The newly enhanced Cofer Center vibration-test facility features a 32-m (106-ft) conductor span. In this span, a computer-controlled vibration-shaker mechanism initiates conductor motion and state-of-the-art sensors measure the resulting conductor vibration. The laboratory vibration closely simulates the real-world vibration caused by wind acting on the power line. This facility is initiating original research into the need to prestress ACSS to get the inherent vibration-resistance benefits of ACSS. At a time when some utilities are replacing conventional self-damping conductors with prestressed ACSS for increased reliability, this work could help to shape the future of overhead conductor practices where vibration is a concern.

“We know the effects of prestressing ACSS,” says Southwire Energy Division's Chief Engineer Paul Springer. “In many countries, ACSS that is prestressed at installation is routinely installed without vibration dampers. In this study, we are investigating the vibration behavior of ACSS installed without prestressing.”

The ACSS vibration study is in its preliminary stages. Meaningful data is expected early in 2013. The data is important because answers from this study may allow users to reduce ACSS installation costs by avoiding or reducing prestressing. Favorable vibration data also may allow users to reduce or avoid the cost of adding separate vibration-damping hardware to ACSS installations.

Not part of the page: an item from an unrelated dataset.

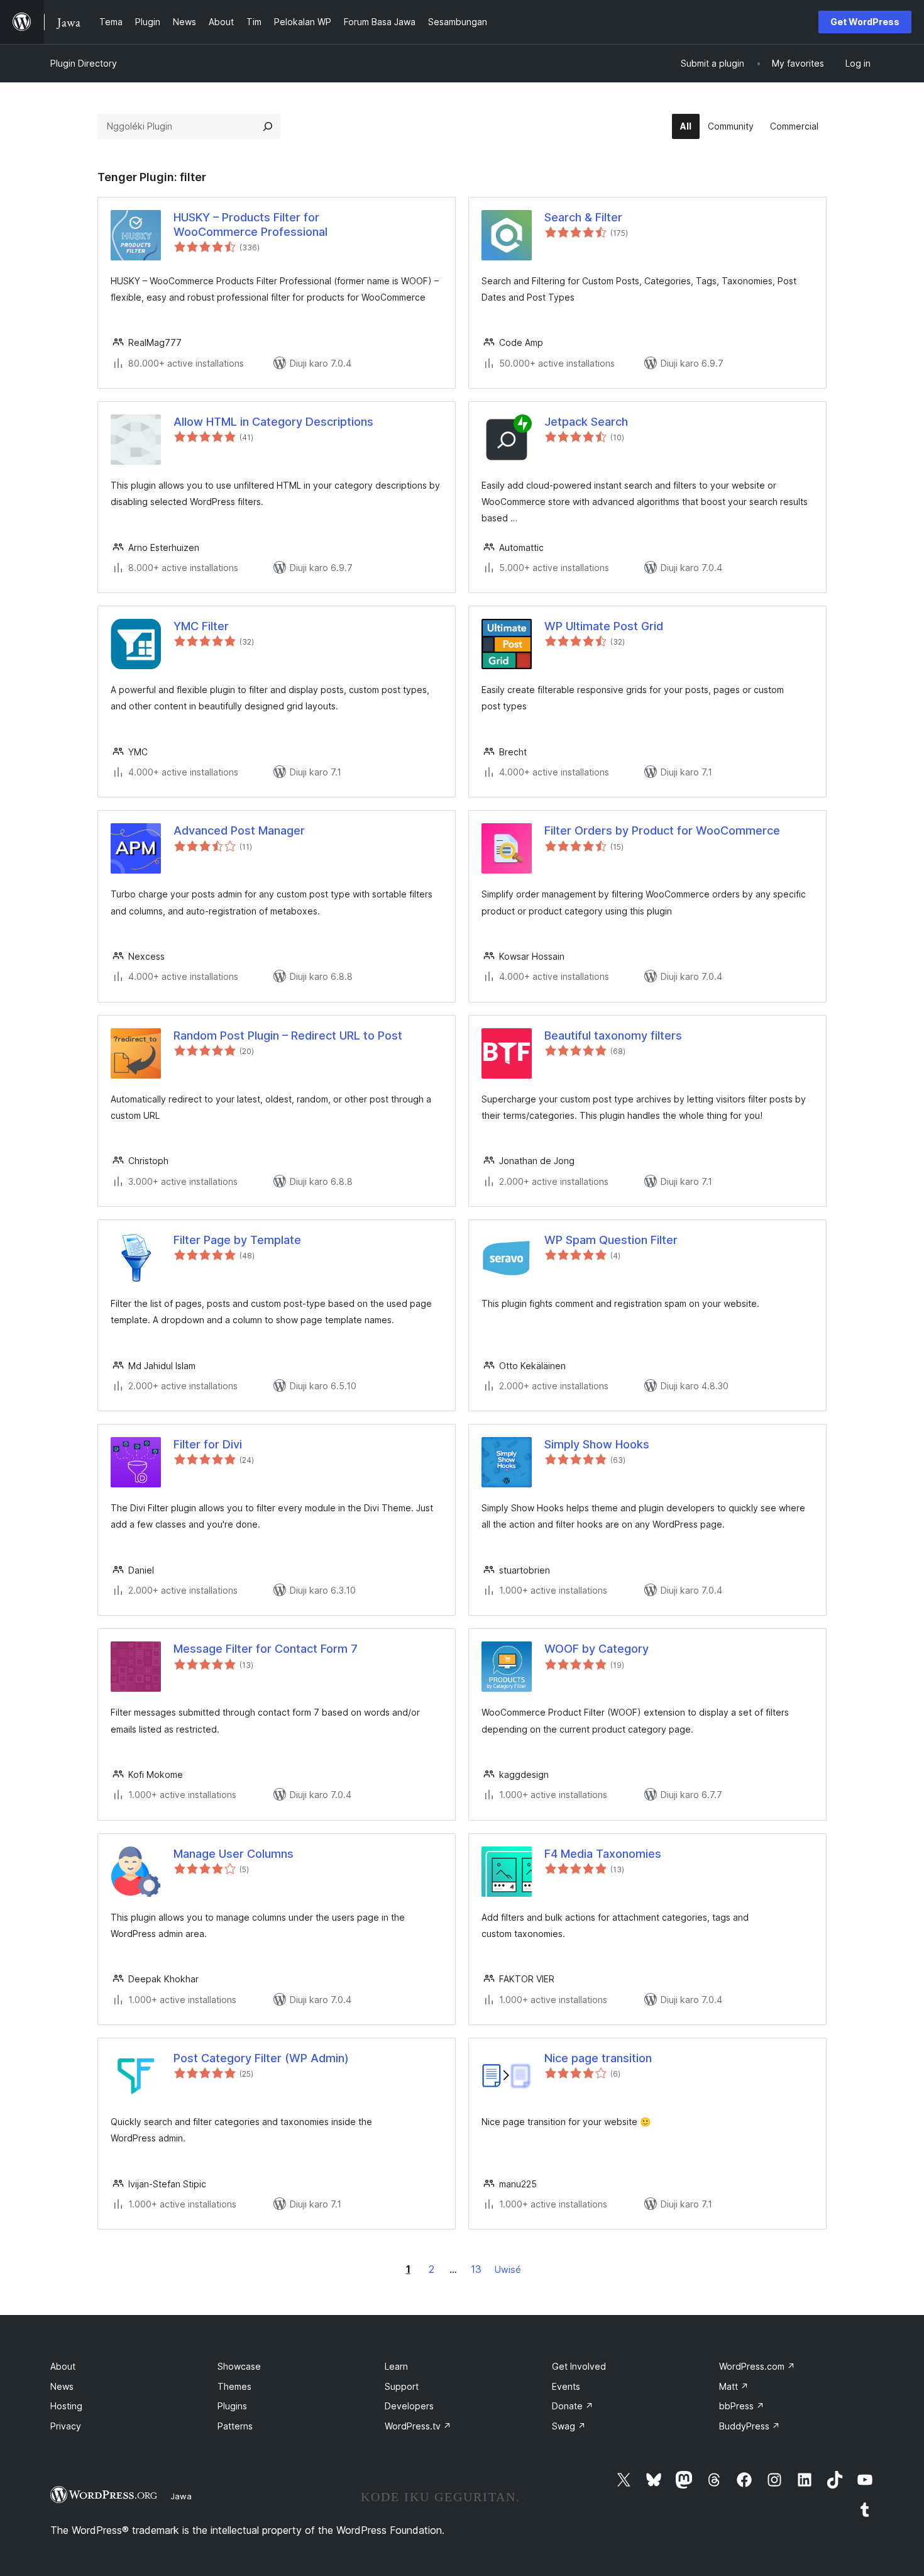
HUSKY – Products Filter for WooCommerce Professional (250, 224)
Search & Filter (583, 217)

Springer's leadership provides a solid foundation for vibration testing at Southwire. Springer previously managed the mechanical testing laboratory and the conductor dynamics laboratory at the National Electric Energy Testing Research and Applications Center (NEETRAC) in Forest Park, Georgia, U.S. There, he was the principal investigator on advanced NEETRAC projects related to overhead system failure analysis, system dynamics, and countermeasures for galloping and Aeolian vibration. Springer has drafted significant sections of IEEE conductor standards and serves on several industry committees.